You can find Seth Godin at sethgodin.com, the “Disruptive Leadership” episode of “Ted Talk” at http://www.npr.org/programs/ted-radio-hour/261084166/disruptive-leadership, and finally, you will be hearing more about the man here because I enjoyed Seth’s interview and I believe he may have more to say about this topic.

Critical Lesson-The Tenets of Insistance

I’ve come to understand that I have struggled with being critical. I see a problem and I want it fixed, even if I have to do it myself. The issue is, it isn’t always my place or responsibility to do so. When responsibilities fall to other people, they are just that, their responsibilities. Most of the time, people in leadership roles don’t want my unsolicited advice. They certainly don’t want, nor need my criticism. If I ever have people working or volunteering for me, I need to give them some latitude to succeed as they choose. Even outside of the professional sphere, people have free will, and I have learned and am learning not to judge their actions.

The problem with criticism is that it demolishes my influence with people. Without influence, I cannot exercise my leadership gifts and honestly, I become a pariah.

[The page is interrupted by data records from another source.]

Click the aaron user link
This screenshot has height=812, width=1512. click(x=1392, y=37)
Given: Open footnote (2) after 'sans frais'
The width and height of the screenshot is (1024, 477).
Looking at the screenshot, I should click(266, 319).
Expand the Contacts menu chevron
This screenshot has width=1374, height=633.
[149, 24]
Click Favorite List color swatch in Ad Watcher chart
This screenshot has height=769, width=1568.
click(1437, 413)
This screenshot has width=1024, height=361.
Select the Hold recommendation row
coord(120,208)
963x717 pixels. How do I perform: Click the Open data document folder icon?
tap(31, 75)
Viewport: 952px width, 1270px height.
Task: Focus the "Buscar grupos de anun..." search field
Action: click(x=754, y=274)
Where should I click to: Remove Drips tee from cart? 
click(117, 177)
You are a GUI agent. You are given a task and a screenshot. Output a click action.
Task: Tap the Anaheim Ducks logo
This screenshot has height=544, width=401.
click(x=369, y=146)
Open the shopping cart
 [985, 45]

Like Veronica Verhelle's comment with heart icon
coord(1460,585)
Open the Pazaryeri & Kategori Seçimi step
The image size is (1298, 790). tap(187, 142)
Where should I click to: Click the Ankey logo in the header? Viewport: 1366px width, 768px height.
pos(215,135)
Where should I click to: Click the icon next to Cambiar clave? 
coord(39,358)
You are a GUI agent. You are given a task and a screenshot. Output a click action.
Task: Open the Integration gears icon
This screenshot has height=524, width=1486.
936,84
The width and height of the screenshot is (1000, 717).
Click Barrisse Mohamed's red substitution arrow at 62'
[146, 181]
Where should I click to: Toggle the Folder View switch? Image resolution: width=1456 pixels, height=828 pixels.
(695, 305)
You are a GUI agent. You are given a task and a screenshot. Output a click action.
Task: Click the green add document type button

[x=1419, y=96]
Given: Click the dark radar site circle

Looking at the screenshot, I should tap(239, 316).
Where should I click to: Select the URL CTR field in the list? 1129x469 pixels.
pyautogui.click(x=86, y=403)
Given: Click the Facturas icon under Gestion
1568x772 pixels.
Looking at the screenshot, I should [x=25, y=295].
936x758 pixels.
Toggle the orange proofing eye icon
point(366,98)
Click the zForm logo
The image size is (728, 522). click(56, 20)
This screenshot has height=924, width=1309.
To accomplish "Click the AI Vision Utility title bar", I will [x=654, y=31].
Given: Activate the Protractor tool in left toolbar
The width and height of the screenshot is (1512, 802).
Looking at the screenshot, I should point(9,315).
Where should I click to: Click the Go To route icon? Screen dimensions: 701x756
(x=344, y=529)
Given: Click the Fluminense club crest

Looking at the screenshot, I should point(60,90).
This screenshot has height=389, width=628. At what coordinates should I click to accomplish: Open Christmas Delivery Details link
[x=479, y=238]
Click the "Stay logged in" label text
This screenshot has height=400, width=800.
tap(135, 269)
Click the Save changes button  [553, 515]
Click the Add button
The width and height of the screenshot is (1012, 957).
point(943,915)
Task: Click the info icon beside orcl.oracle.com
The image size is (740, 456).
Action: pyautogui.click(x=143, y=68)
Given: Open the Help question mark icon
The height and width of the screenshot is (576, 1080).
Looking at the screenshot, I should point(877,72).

In order to combat this issue of criticism, I’ve come up with a code of conduct. I call it The Tenants of Insistence. Rather than saying what I won’t do any longer, I have listed situations where I should insist, making the list positively oriented. I’m hoping it will make a difference in how I handle this problem of mine in the future.

The Tenants of Insistence

  1. The Boundary Tenet. I insist in situations where I need to defend my personal boundaries.
  2. The Physical Harm Tenet. I insist when physical harm may come to innocent people.
  3. The Good Student Tenet. I insist on being open to learning, even if it overrides the other tenants for a time.
  4. The Work-Learn Union Tenet. I insist on only working and volunteering for superiors from whom I can learn.
  5. The Stone-Thrower Tenet. I insist on being uncritical concerning the actions of others, and allow them to fix their own problems.
  6. The Law of the Land Tenet. I insist on obeying the will of established authority, unless doing so would put me at risk for violating the other tenants.
  7. The Impersonal Tenet. I insist on not taking it personally when someone reacts adversely toward me, except in so far as I can better myself and my conduct. I will, however, distance myself from corrosive influences to preserve my peace.

Expect edits occasionally, I will do my best to make these better, and perhaps in the process, add a few more. I hope you find these as useful as I already have, dear reader.